═══ Dataset records
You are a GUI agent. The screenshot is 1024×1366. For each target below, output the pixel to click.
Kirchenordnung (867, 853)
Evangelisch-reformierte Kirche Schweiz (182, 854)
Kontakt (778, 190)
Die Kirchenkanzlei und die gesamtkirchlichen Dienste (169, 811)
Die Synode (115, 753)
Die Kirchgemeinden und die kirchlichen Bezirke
══════
Work item
The expected answer is the lines from the one containing "Evangelisch-reformierte Kirche Schweiz" through the end of the material, reproduced exactly with both ends kept.

Your response
Evangelisch-reformierte Kirche Schweiz (182, 854)
Kontakt (778, 190)
Die Kirchenkanzlei und die gesamtkirchlichen Dienste (169, 811)
Die Synode (115, 753)
Die Kirchgemeinden und die kirchlichen Bezirke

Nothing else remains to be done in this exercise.